51 Recommendations  Lack of consistent notational usage for mathematical terms.  Standard assessment instruments should be used across all TQ grants.  A technology inventory should be available for each school/entity. Procedures for use clearly defined.  Professional development should be required for teachers in content and technology and PCK

52 Recommendations  Components that teach teachers how students learn should be a part of TQ grants.  Close the gap of technology expertise in HS, CC and Universities so students do not have that hurdle to face when attending college.  Avenues for communication between HS, CC and University mathematics departments should be established

53 Teacher Comments : RECOMMENDATIONS

54 Do I think I'll use this new tool for teaching? Honestly, I like to use new tools and ideas in my teaching but only if the school can make it available because realistically I can't afford to buy all the neat stuff that I might be able to use in my classroom.

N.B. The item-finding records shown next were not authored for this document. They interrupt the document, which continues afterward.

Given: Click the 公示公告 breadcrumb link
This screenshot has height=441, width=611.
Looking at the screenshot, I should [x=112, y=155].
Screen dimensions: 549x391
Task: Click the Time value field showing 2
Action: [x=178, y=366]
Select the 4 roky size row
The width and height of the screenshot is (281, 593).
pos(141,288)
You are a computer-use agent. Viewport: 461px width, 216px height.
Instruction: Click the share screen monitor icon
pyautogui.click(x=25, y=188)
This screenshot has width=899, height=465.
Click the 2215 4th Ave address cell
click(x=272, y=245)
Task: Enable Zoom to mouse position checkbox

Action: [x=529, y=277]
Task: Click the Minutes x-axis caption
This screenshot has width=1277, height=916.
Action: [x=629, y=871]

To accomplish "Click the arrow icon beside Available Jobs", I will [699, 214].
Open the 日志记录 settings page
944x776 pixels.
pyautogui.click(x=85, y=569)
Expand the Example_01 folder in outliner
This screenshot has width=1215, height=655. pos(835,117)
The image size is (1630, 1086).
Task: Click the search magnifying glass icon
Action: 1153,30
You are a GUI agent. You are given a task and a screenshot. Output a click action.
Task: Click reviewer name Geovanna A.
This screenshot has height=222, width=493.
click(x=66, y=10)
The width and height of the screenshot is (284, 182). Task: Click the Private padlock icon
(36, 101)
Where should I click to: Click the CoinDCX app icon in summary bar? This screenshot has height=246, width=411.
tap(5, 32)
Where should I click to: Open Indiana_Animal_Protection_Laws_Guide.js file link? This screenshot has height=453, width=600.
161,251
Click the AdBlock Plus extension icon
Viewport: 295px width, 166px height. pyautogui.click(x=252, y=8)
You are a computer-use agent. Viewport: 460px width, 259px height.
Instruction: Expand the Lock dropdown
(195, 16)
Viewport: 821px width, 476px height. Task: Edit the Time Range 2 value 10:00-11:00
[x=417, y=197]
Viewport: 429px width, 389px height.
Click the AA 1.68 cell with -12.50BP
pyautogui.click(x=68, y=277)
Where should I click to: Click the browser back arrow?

55 The technology at your fingertips on the podium is absolutely awesome......can I have one for my regular classroom?

56 … the inverse converter is something I can use with my students. …seeing if I could schedule a day around when it will be taught, to go into the computer lab. They usually don't do that, but since it'll be first semester and not in the spring, I'm hoping to get into the lab.

57 I have been too used to dumbing down the material to get most students to pass the class that they did not learn enough to do well on national assessments. I need to bring the lower students up instead of bring the upper students down.

58 Finally I can say without a doubt that every child I have can and will benefit from what I am learning or being exposed to with them.

59 I had a great time working on PowerPoint. I would really like to use it more in my class …I need more practice in order to become more comfortable with it.

60 Today we discussed undefined and indeterminate numbers. The discussion was very enlightening. I am sure that I will use these same types of questions to provoke true mathematical thought processes from my students.